The envelope stamped with the red letter M, which has featured in every Gmail logo since its launch in 2004, has been abandoned as part of a new simplified, multi-coloured brand identity for Google‘s G Suite tools.
While the M remains, set on a transparent backdrop, the letter itself is chubbier with only the central two strokes rendered in red.
The design now includes all of Google’s four signature colours, with blue and green used to accent the vertical stems on either side and a splash of yellow dotted in the top righthand corner.
Other tools, including Google Calendar, Meet, Drive, Docs, Sheets and Slides, have also seen their logos overhauled as part of a wider rebrand of the company’s G Suite offering under the name Google Workspace.
These, too, will be reduced to streamlined outlines rendered in all four primary colours, bringing them much closer to Google’s other minimal, four-colour logos, from the pared-back location pin of Google Maps to the pinwheel of Photos.
According to Javier Soltero, vice president and general manager of Google Workplace, the unified identity of these different tools is emblematic of the increased synergy between the apps themselves.

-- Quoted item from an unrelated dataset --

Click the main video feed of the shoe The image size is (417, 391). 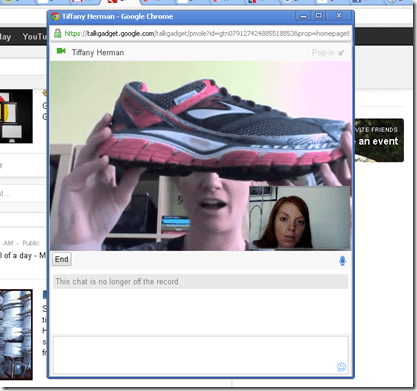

“10 years ago, when many of our products were first developed, they were created as individual apps that solved distinct challenges – like a better email with Gmail or a new way for individuals to collaborate together with Docs,” he wrote in a blog post.
“Over time, our products have become more integrated, so much so that the lines between our apps have started to disappear.”
Under the Google Workspace umbrella, the company is now attempting to create an even more seamless experience of using these tools together, with new functionality allowing users to work across multiple different apps without needing to change tabs.
This includes the ability to preview the content of a Google document within an email and the integration of a Meets window into Docs, Sheets and Slides, so that users can present a document during a video call while still being able to see those who are on the other end of the line.
The new functionality is set to be rolled out to users over the coming months, in the hopes of fostering a more efficient remote-working environment in the face of the Covid-19 pandemic.
“This is the end of the ‘office’ as we know it,” Soltero said. “From here on out, teams need to thrive without meeting in person, protect their time to focus on the most impactful work and build human connection in new ways.”
Earlier on in the pandemic, Google used its drone delivery system to transport food, medicine, toilet paper and other essentials to people in Virginia who were unable to leave their house due to the lockdown.